Remen, remen…

remen remen tragame tierra

Salí de vacaciones a la playa y mis primas y yo conocimos a unos chicos en las clases de kayak que daban en el hotel. Como eran muy guapos y quería llamar su atención, les mentí y les dije que era una experta, pues pensé que no había demasiada ciencia en remar. Fue más difícil de lo que creí, ¡me la pasé dando vueltas sobre mi eje y no pude avanzar!
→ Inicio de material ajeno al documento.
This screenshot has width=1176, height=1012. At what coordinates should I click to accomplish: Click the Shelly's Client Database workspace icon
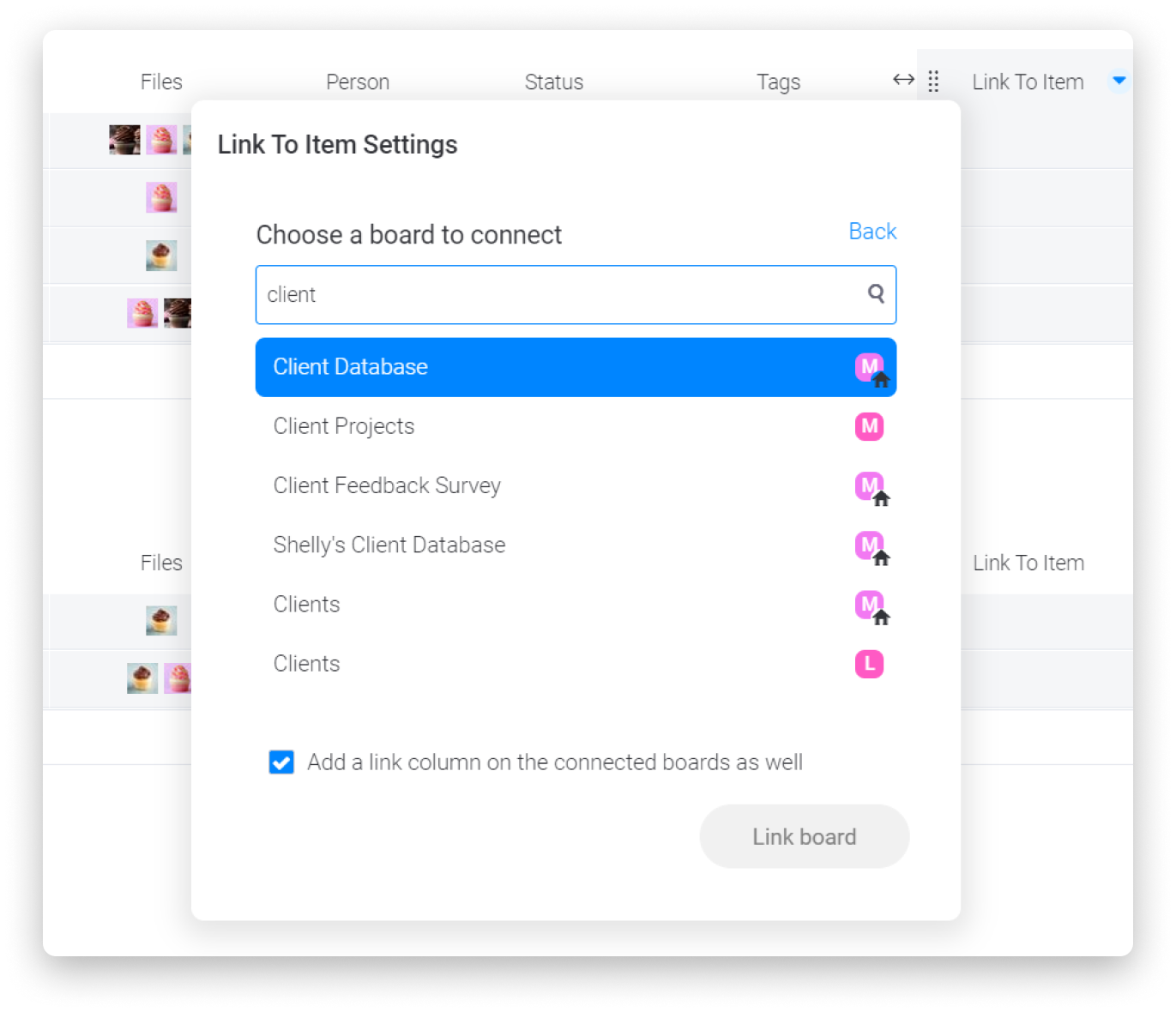click(x=871, y=547)
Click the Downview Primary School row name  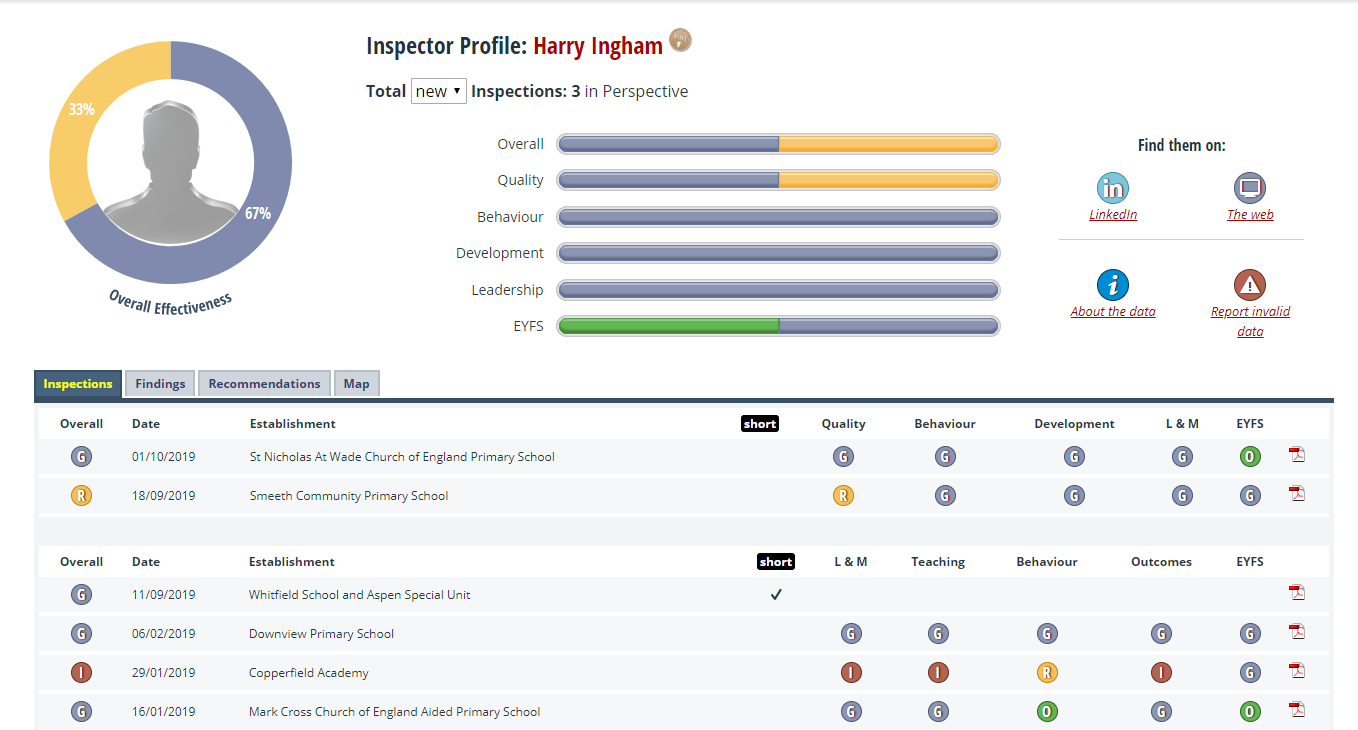[x=321, y=634]
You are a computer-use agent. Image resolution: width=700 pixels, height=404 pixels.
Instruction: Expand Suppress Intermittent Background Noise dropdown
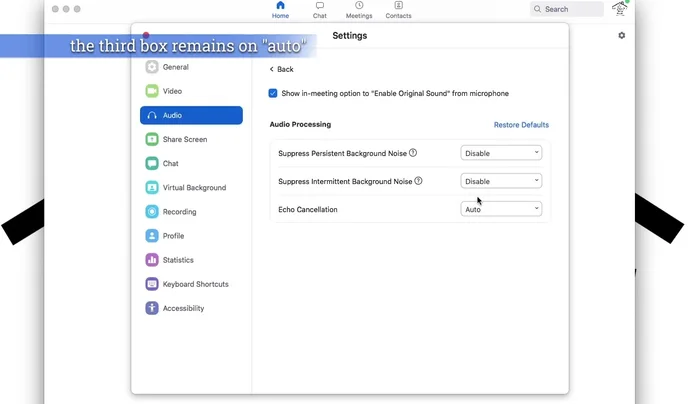tap(501, 181)
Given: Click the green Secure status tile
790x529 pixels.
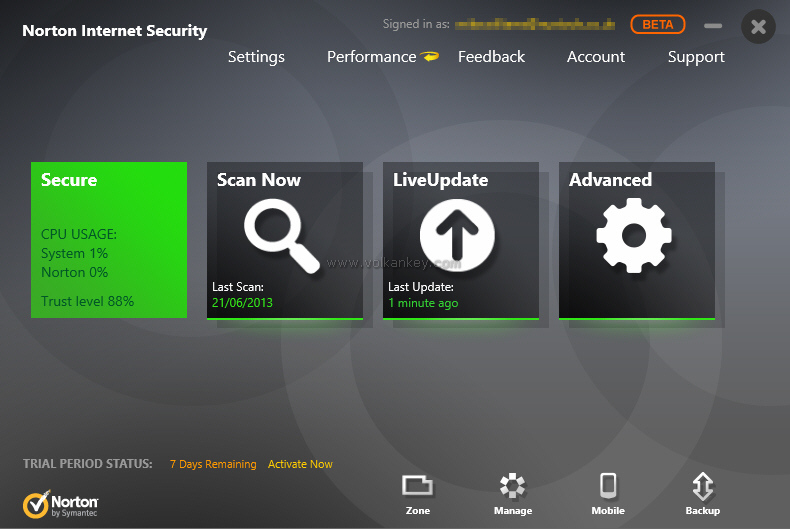Looking at the screenshot, I should [109, 240].
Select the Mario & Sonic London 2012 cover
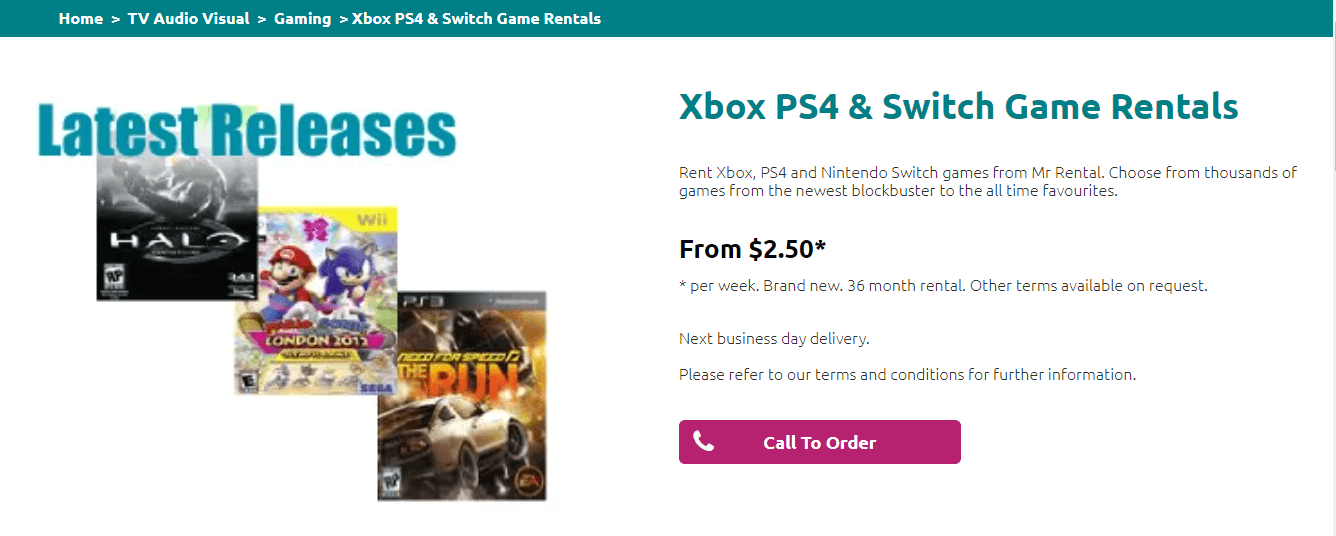This screenshot has height=536, width=1336. click(315, 300)
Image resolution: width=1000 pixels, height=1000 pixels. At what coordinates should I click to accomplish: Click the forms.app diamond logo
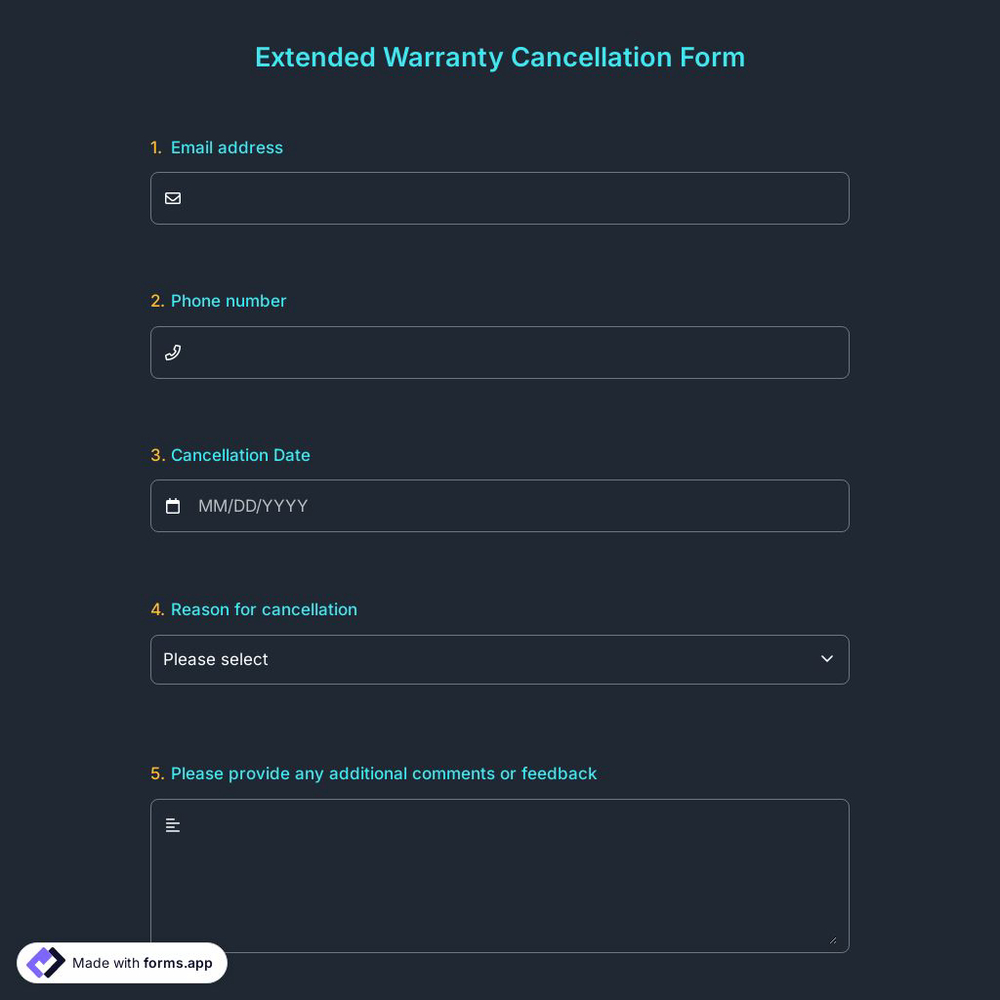tap(45, 962)
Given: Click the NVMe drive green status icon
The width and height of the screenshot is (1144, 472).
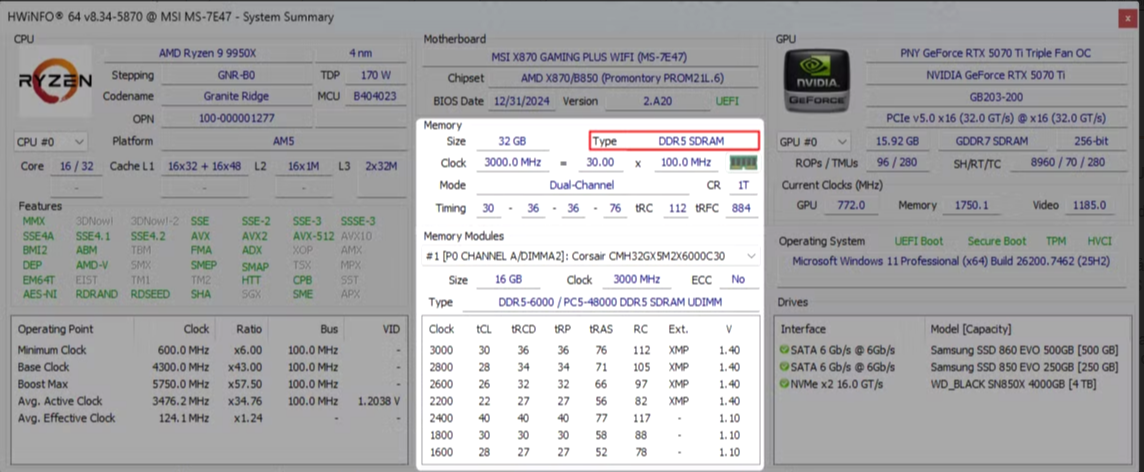Looking at the screenshot, I should 786,383.
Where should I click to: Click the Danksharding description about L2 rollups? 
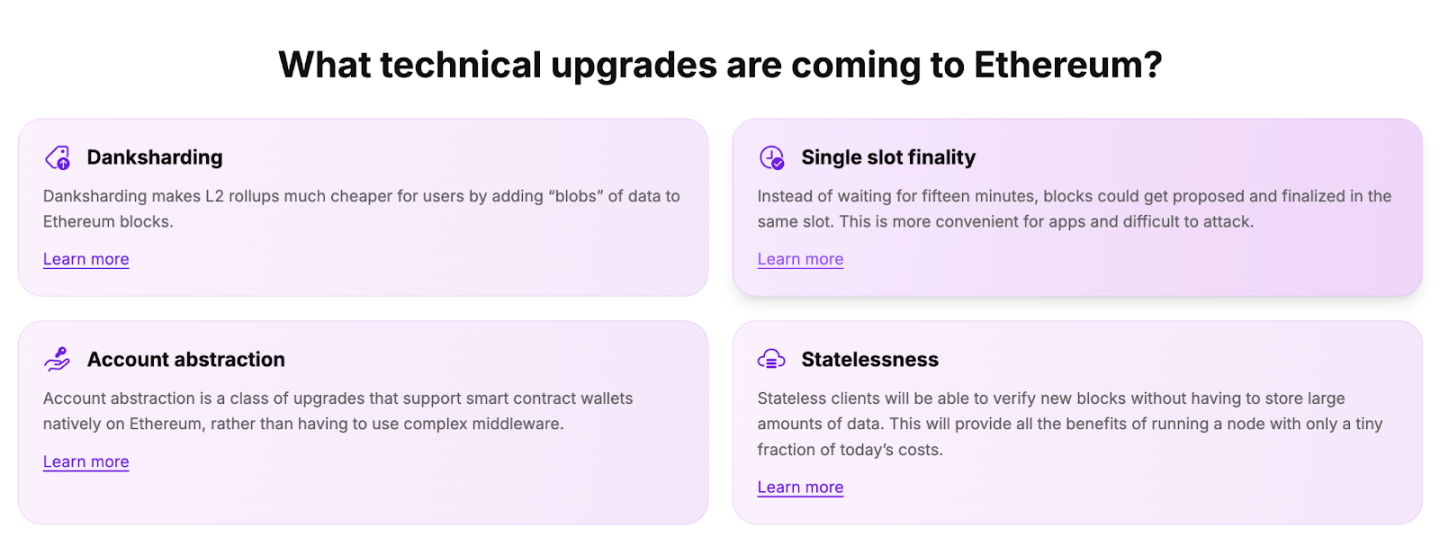point(361,208)
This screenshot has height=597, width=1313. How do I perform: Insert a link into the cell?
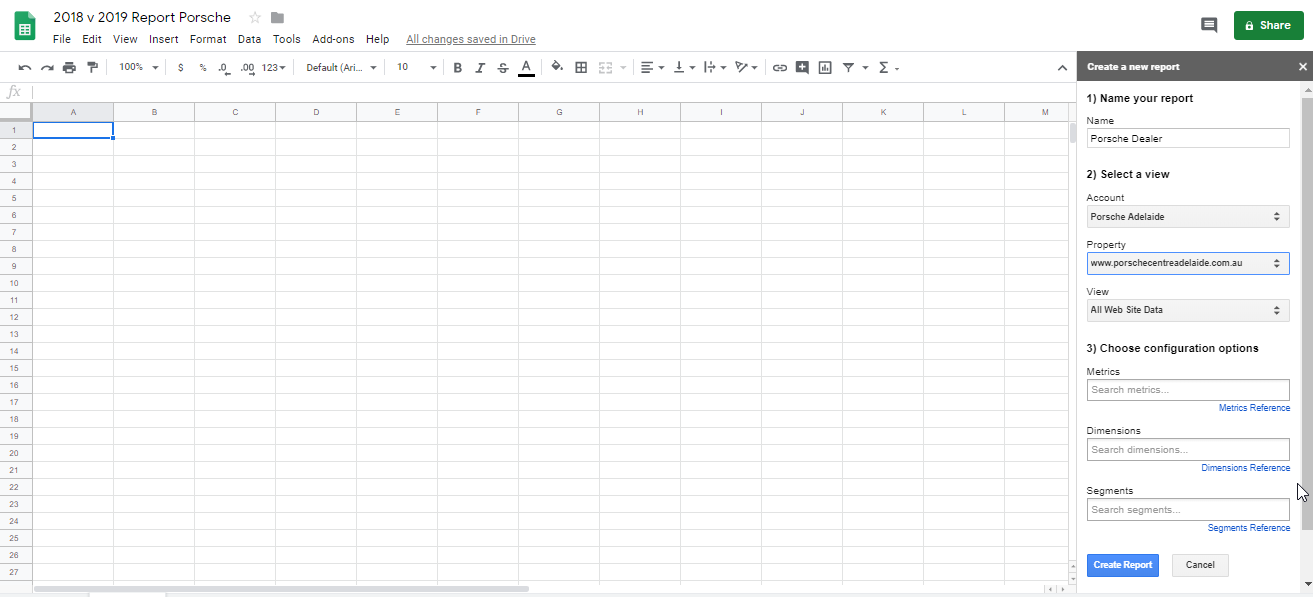(779, 67)
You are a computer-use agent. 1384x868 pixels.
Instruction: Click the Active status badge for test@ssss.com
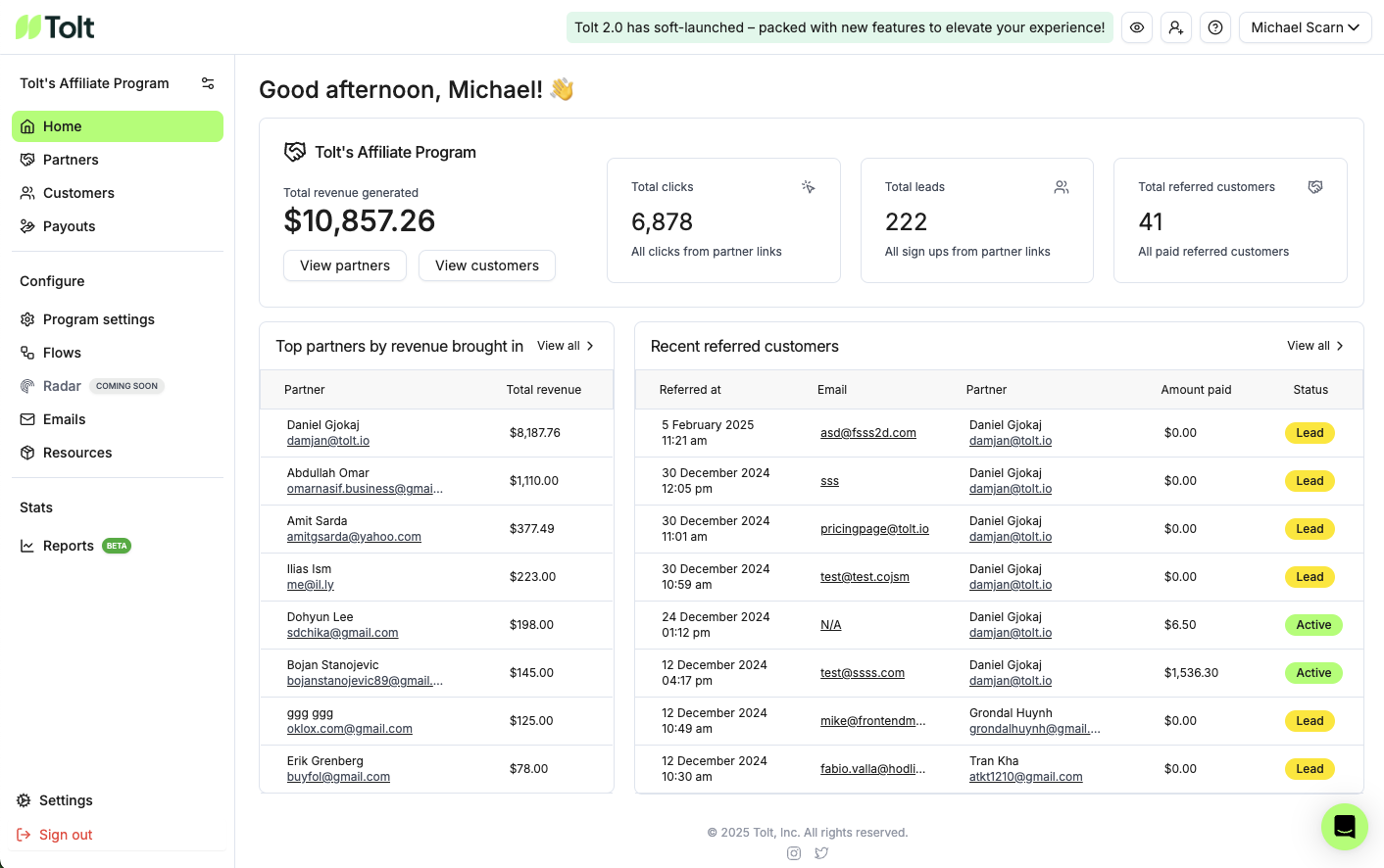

Los chicos guapos solo se reían de mí.

Chica náufraga

La arrepentida…

Justo cuando terminó mi última clase, salí corriendo a toda velocidad porque tenía una cita y no quería llegar tarde. Al bajar los últimos escalones me torcí el tobillo y caí de rodillas frente a mi ex. Lo peor fue que, en vez de ayudarme, me dijo: “No te preocupes, te perdono. Puedes levantarte”. Estaba superenojada y avergonzada, y a pesar de que me dolía full, me paré y seguí corriendo.

Yola

¡Bajan!

Estaba en la clase más aburrida del colegio, cuando vi que afuera de mi salón estaba mi crush. En ese momento inventé que me dolía el estómago para que la profesora me dejara ir a la enfermería. Cuando dijo que sí, salí corriendo del salón, pero no sabía que afuera acababan de trapear y me resbalé justo frente al chico. Sus amigos no dejaban de burlarse, yo me paré y de veras tuve que ir a la enfermería porque me había raspado las rodillas.

Hannah

¡Qué manchada!

Era un día de calor insoportable, así que fui con mis amigos a un parque acuático. Justo cuando entramos, un guardia nos dijo que el agua tenía un químico que detectaba si alguien se hacía pipí. Todos nos reímos porque pensamos que era mentira. La estábamos pasando muy bien
y entre tanta risa se me escapó un poco de ese fluido amarillo: en seguida una mancha enorme me rodeó. Todos se dieron cuenta y el salvavidas tocó su silbato a todo pulmón y me gritó que me saliera. Fue lo más vergonzoso que me ha pasado.